Invité de BFMTV et RMC, le député LR des Alpes-Maritimes a pris fait et cause pour les forces de l'ordre, exprimant son refus de voir émerger une France où l'on laisserait s'affronter les "bandes" et les "communautés".

Toujours disert lorsqu'il s'agit de parler de maintien de l'ordre, Eric Ciotti récuse l'idée selon laquelle une part importante de la police française serait intrinsèquement raciste. Invité ce lundi matin de BFMTV et RMC, le député Les Républicains des Alpes-Maritimes a été interrogé sur les conséquences, sur l'image des forces de l'ordre, de la mort de George Floyd aux États-Unis puis les manifestations en hommage, en France, à Adama Traoré

"Dire que la police est raciste aujourd'hui, je le dis, est une contre-vérité qui ne repose que sur une approche idéologique. Moi, je conteste cette vision, et je demande (...) au président de la République, comme au ministre de l'Intérieur, de dénoncer ce procès collectif qui est fait à la police", a-t-il déclaré. 

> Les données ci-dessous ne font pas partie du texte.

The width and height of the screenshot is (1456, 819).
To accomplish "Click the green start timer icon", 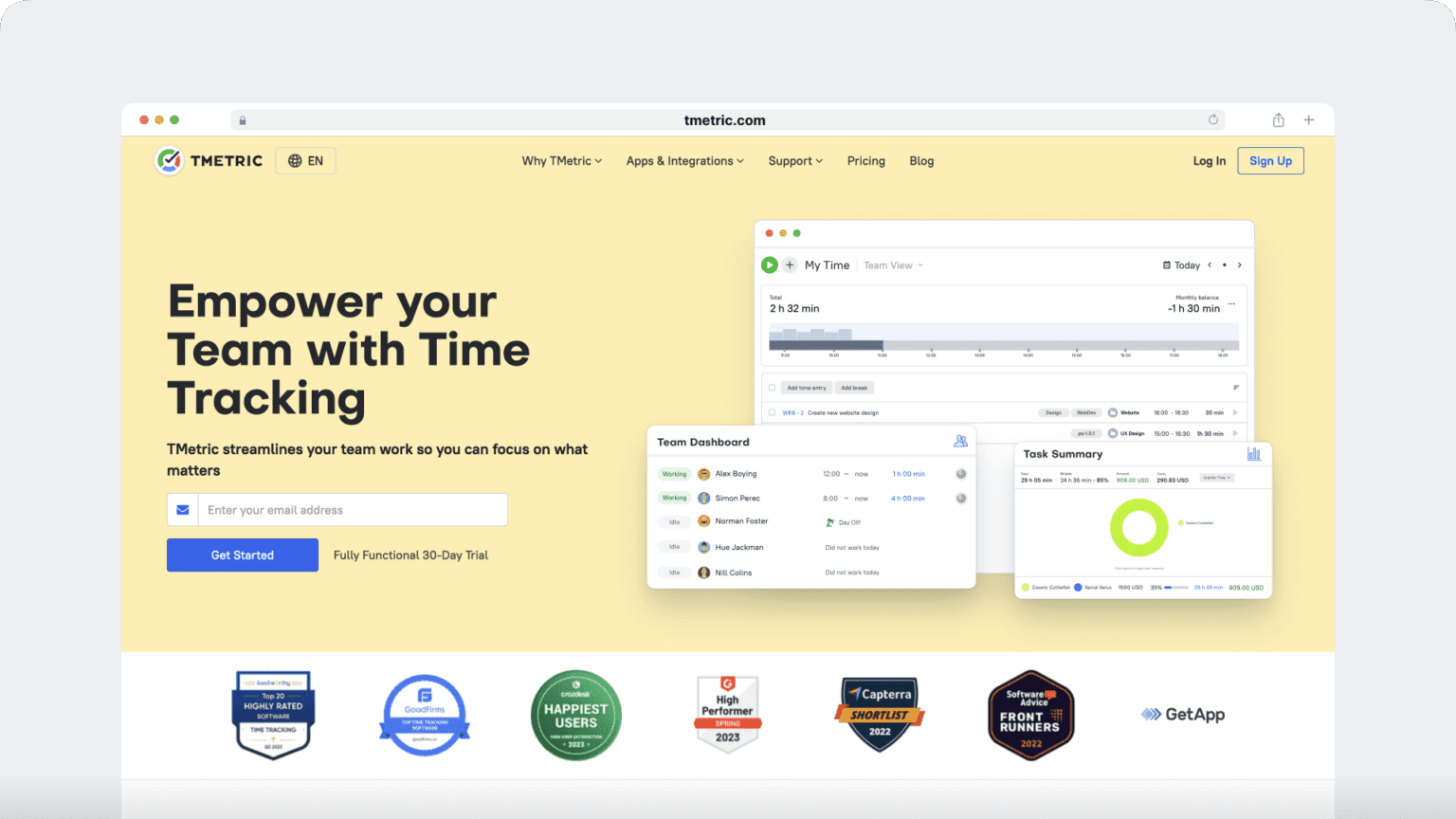I will coord(769,265).
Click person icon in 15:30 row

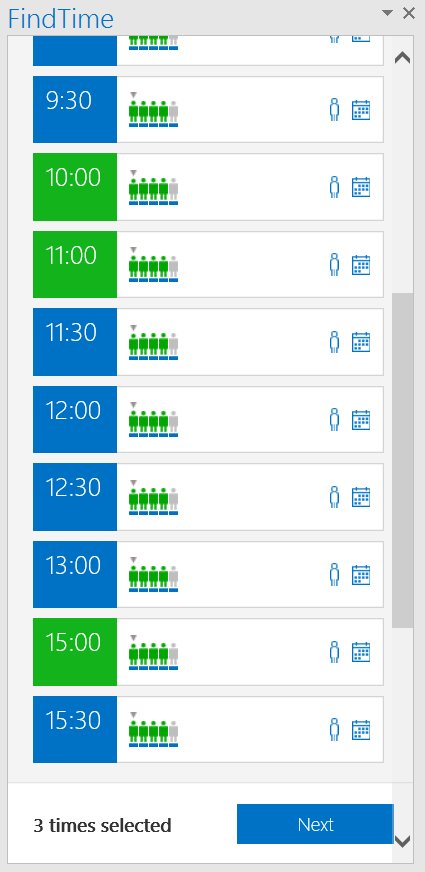334,729
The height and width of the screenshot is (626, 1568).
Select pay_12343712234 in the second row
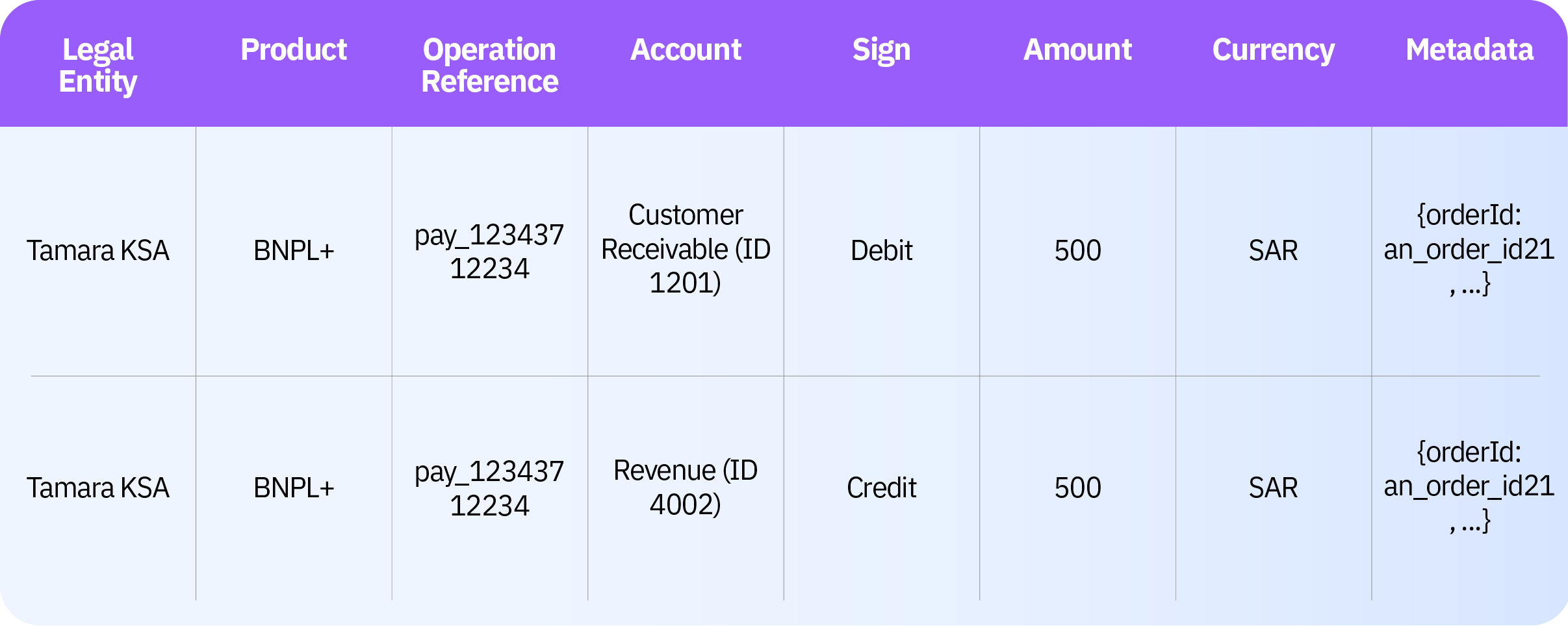(x=489, y=488)
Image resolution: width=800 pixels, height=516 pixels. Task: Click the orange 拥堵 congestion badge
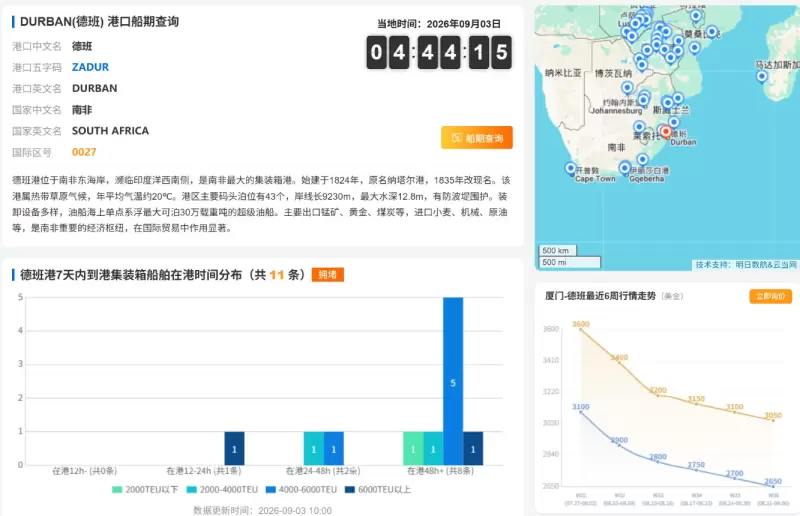(328, 275)
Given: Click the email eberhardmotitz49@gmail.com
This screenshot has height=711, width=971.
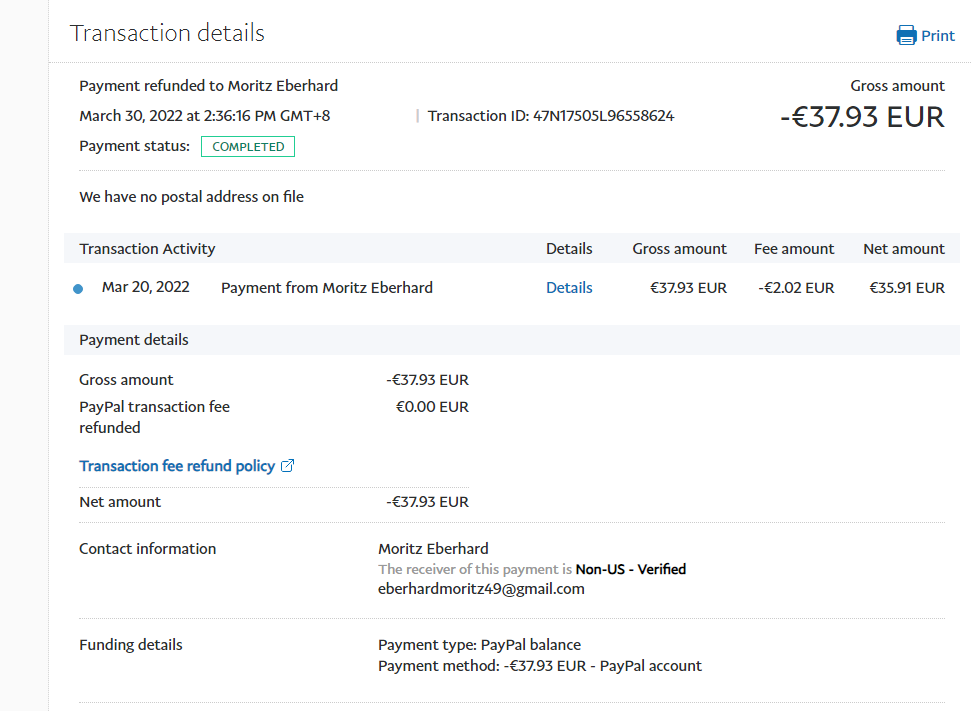Looking at the screenshot, I should tap(481, 589).
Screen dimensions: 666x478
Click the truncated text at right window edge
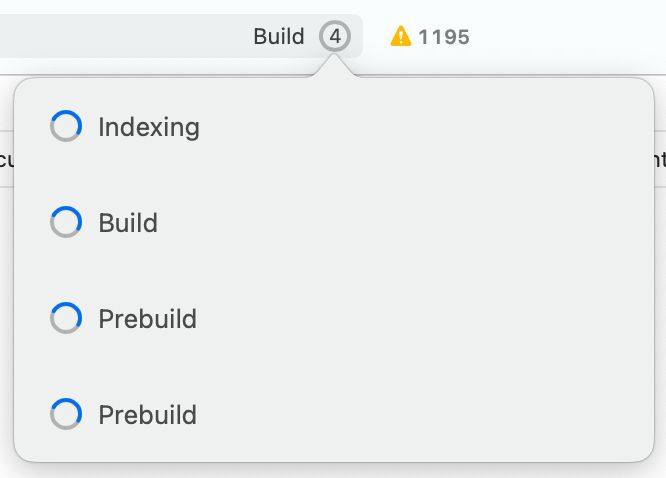[660, 159]
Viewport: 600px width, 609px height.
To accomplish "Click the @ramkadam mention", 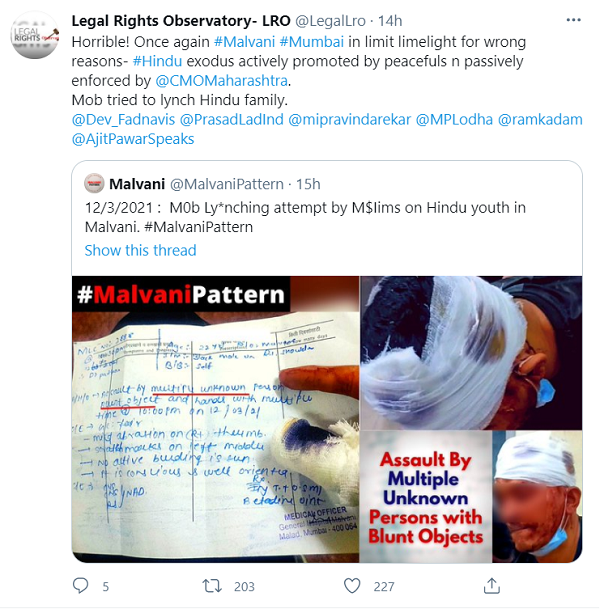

Ne niant pas les "actes individuels (...) condamnables" de certains policiers, Eric Ciotti a acquiescé à l'idée que soient jugés les membres des forces de l'ordre récemment épinglés pour leur participation à un groupe Facebook où circulent des messages à caractère raciste. Ce groupe privé rassemblerait environ 8000 membres qui se prétendent gendarmes ou policiers.

Violence légitime ou excessive?

Sur les violences policières en elles-mêmes, l'élu LR a donné raison au président de son parti, Christian Jacob, qui la veille a semblé nier l'existence du phénomène en France. "On a vu des violences de manifestants, mais jamais de violences policières", avait-il déclaré lors du Grand Rendez-vous Europe 1/Les Echos/CNews. 

"La violence de l'institution policière n'existe pas et il a raison", a défendu Eric Ciotti, citant le "monopole de la violence légitime" du sociologue Max Weber. "Il faut que cette force soit proportionnée, mesurée, c'est tout l'enjeu des techniques d'interpellation, de formation", a-t-il développé. 

Le député a toutefois admis qu'il pouvait y avoir des "dérapages individuels". "Il y en a eu, il faut les combattre, mais dire que c'est la police qui est violente, non, jamais", a-t-il affirmé, avant de s'adresser directement aux manifestants qui, ces derniers jours, ont exprimé leurs réprobations vis-à-vis des forces de l'ordre.

"Qu'est-ce qu'on veut? Une société où il n'y a plus de police? Une société où s'assoit la loi des communautés, des bandes, de la violence, du plus fort qui domine? C'est pas cette France que je souhaite, personnellement. C'est pas ma France", a-t-il insisté.